-- Direction --
Print the lines of the records word for word, from the line with "Viewport: 200px width, 208px" to the line with "click(x=10, y=105)", leaving out the pictures.

(Item-finding records)
○ ○ ○ ○ ○ ○ ○

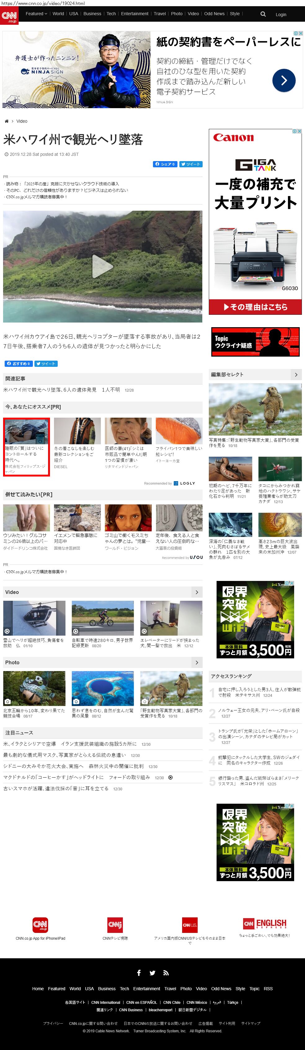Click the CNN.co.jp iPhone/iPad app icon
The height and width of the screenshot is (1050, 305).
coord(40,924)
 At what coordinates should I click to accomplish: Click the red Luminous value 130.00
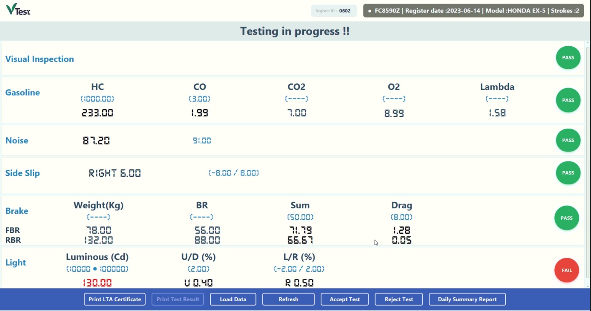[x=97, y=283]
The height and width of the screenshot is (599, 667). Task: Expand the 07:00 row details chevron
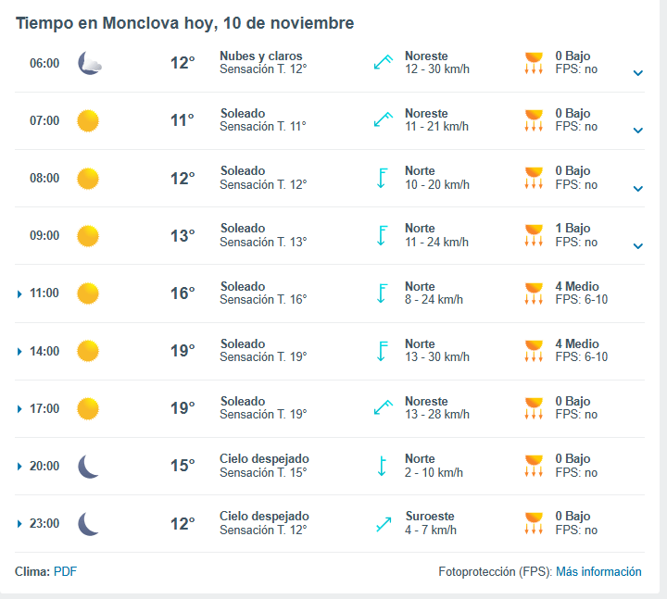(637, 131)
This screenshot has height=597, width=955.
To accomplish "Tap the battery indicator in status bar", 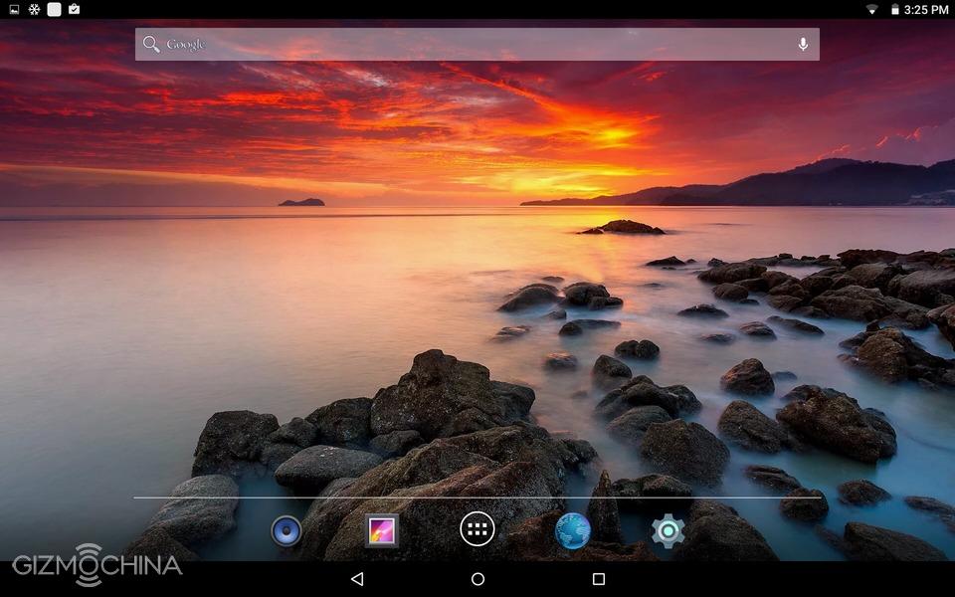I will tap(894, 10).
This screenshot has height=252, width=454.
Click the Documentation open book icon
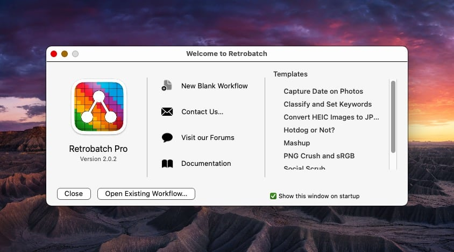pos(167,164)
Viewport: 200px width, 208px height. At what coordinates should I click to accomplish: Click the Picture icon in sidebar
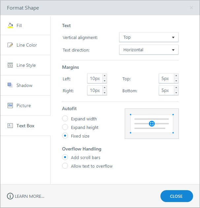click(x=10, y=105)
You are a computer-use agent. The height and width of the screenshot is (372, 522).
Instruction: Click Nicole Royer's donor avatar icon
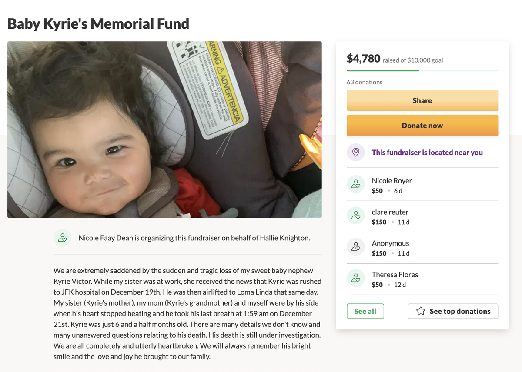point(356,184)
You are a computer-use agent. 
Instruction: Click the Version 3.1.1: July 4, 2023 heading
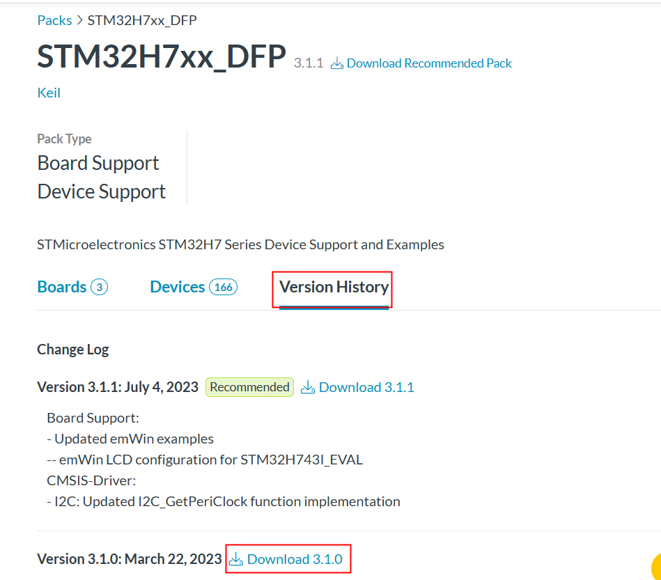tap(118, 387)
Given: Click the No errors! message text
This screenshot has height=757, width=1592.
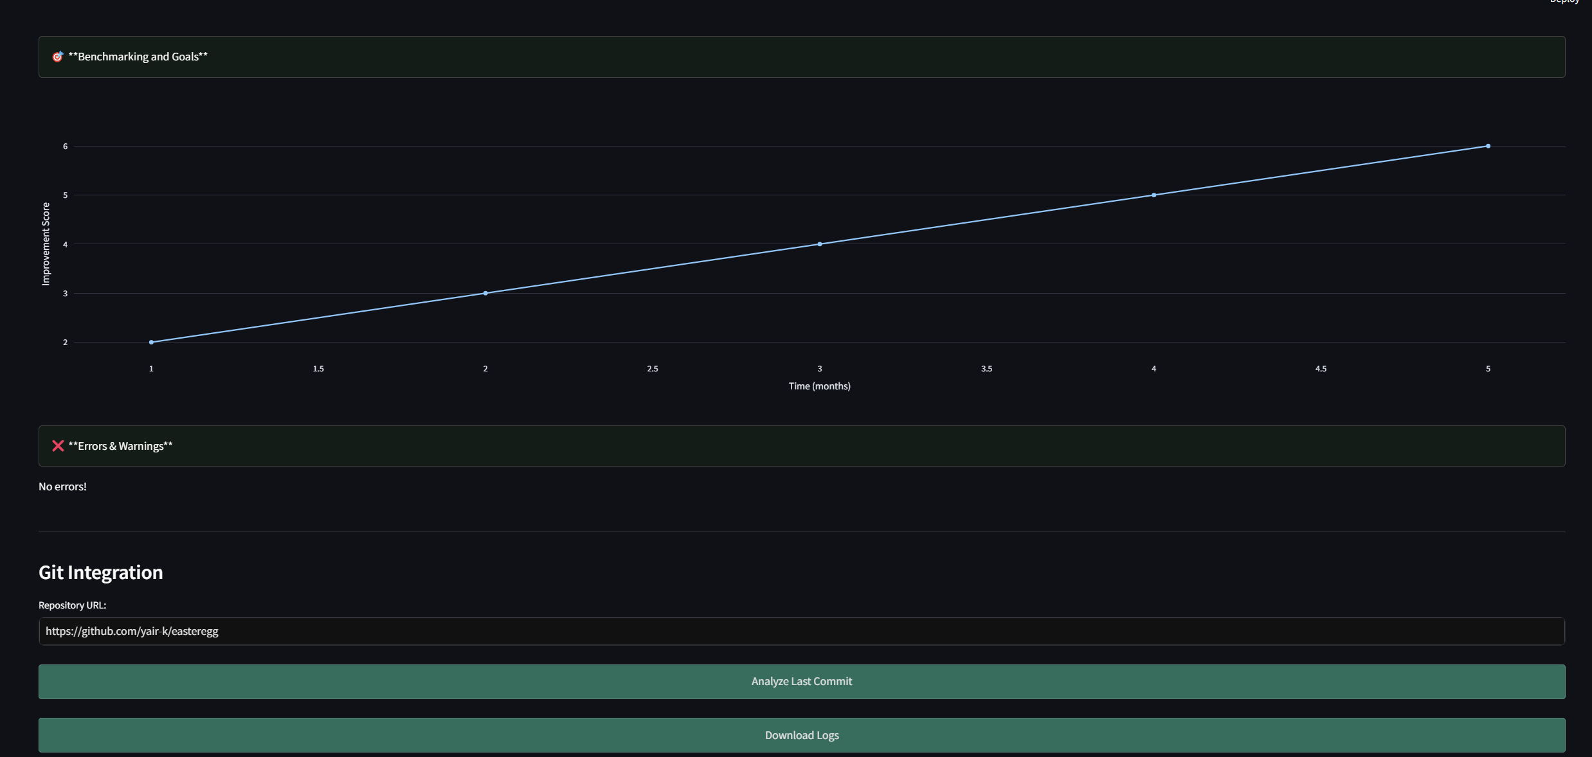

○ ○ ○ ○ ○ ○ ○

-- Result --
Viewport: 200px width, 208px height. At what coordinates should I click to accomplish: Click the Picture icon in sidebar
click(x=10, y=105)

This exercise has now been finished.